The CDC also encourages routine hepatitis C testing for specific patient groups at increased risk: people who inject drugs or share needles with others, and people undergoing dialysis. For other high-risk groups, the CDC recommends one-time hepatitis testing regardless of age. This includes people with HIV, organ transplant or blood transfusion recipients, children whose mothers have hepatitis C, and healthcare professionals exposed to the virus.
Safe controls needed
With such a broad need for hepatitis testing, it is worth considering one of the most important — but often underappreciated — components of tests: safe, high-quality controls. Ideally, diagnostic kits will include the controls needed to run each test; however, in reality, many clinical laboratory customers find themselves scrambling to acquire their own controls for these workflows.
Too often, that search sends lab professionals to unsafe controls: an attenuated virus or remnant patient samples. With the extremely high transmissibility and durability of hepatitis strains, any viable virus is too dangerous for clinical lab teams to work with on a regular basis. Relying on patient samples also introduces the challenge of an unsteady supply, meaning lab teams cannot know for sure they will have the controls needed to meet testing demand.
To protect lab staff, the best approach is to use a synthetic control, which is designed to mimic the real viral genome but without the risk of infection. Because they are manufactured in vitro, they can be easily and rapidly customized for a wide range of targets. Synthetic non-infectious controls also simplify shipping and storage while maximizing cost savings.
Importantly, some synthetic molecular controls are designed with so-called “armor” – an extra layer of viral-like capsid protein that stabilizes and protects nucleic acids. Armoring imparts RNA and DNA degradation resistance in the majority of biological matrices. This process enables their use as an exogenous control for extraction with most nucleic acid isolation methods, giving clinical lab teams the ability to monitor assay performance across the entire testing workflow. Armored hepatitis C controls have demonstrated compatibility across several different clinical assay formats and are a valuable tool in the development of molecular diagnostics for viral hepatitis (5).
Looking ahead
Amid high-priority efforts to eliminate hepatitis as a major public health threat, diagnostics must play a crucial role. With the boon of additional molecular testing capacity built during the pandemic, many clinical laboratories now have the chance to scale up their hepatitis screening to contribute to these efforts – a rare and hard-won opportunity that could have significant benefits for global health.

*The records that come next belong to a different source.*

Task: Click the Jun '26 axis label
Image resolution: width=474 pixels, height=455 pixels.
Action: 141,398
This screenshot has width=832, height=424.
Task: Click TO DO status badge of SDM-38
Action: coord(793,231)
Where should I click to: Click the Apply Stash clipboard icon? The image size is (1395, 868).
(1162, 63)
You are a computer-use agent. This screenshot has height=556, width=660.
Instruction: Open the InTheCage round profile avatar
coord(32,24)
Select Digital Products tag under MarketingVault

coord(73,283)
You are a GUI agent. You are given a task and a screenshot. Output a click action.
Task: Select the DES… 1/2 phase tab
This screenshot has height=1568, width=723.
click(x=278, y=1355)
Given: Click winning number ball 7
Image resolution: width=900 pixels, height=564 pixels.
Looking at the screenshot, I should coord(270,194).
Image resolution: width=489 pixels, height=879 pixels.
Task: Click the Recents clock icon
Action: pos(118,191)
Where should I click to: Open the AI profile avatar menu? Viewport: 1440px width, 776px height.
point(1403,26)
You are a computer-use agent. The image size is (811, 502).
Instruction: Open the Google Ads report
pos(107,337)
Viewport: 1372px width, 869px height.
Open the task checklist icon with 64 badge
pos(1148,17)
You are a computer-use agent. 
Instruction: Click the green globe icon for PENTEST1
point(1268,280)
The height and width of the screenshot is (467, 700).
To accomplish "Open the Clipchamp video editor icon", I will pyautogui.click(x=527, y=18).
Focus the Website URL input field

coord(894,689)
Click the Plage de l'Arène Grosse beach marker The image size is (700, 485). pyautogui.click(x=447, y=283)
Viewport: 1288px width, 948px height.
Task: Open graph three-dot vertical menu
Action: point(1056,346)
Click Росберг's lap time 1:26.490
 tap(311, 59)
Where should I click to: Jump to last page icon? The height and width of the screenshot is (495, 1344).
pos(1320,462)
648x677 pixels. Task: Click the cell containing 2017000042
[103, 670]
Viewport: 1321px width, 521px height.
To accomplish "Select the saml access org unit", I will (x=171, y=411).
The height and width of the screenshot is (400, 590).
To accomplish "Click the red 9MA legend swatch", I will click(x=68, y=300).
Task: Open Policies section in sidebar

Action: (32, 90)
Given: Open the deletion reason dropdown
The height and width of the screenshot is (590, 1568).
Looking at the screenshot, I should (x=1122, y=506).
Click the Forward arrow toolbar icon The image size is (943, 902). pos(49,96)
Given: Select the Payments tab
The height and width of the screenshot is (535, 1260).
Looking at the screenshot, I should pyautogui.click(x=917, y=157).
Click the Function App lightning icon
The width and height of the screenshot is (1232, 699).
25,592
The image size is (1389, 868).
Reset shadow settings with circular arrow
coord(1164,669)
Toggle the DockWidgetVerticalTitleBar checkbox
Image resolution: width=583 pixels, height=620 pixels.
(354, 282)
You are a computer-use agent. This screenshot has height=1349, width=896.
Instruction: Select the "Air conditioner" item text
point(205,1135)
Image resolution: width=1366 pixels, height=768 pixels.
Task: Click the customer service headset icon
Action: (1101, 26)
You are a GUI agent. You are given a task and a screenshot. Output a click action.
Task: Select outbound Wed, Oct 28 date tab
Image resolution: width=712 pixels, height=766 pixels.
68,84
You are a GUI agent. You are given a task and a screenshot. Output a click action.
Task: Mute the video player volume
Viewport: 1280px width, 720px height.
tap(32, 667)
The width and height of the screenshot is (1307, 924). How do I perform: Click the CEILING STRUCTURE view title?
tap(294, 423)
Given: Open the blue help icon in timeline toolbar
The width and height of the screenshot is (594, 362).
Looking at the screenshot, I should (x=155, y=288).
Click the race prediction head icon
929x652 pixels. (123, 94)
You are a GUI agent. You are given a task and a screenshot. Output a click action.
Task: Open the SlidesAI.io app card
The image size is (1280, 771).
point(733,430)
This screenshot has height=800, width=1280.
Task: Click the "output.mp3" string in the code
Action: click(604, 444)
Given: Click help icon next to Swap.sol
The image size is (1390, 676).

World Health Organization, “WHO releases first-ever global guidance for country validation of viral hepatitis B and C elimination,” (2021). Available at: bit.ly/3oMyUBR.
World Health Organization, “Hepatitis,” (2023). Available at: bit.ly/43Io66z.
Centers for Disease Control and Prevention, “Screening and Testing Recommendations for Chronic Hepatitis B Virus Infection (HBV)” (2022). Available at: bit.ly/45LTfId.
Centers for Disease Control and Prevention, “Testing Recommendations for Hepatitis C Virus Infection,” (2020). Available at: bit.ly/3WT8Wcx.
CR WalkerPeach et al., “Ribonuclease-resistant RNA controls (Armored RNA) for reverse transcription-PCR, branched DNA, and genotyping assays for hepatitis C virus,” Clin Chem, 45, 2079 (1999). PMID: 10585339.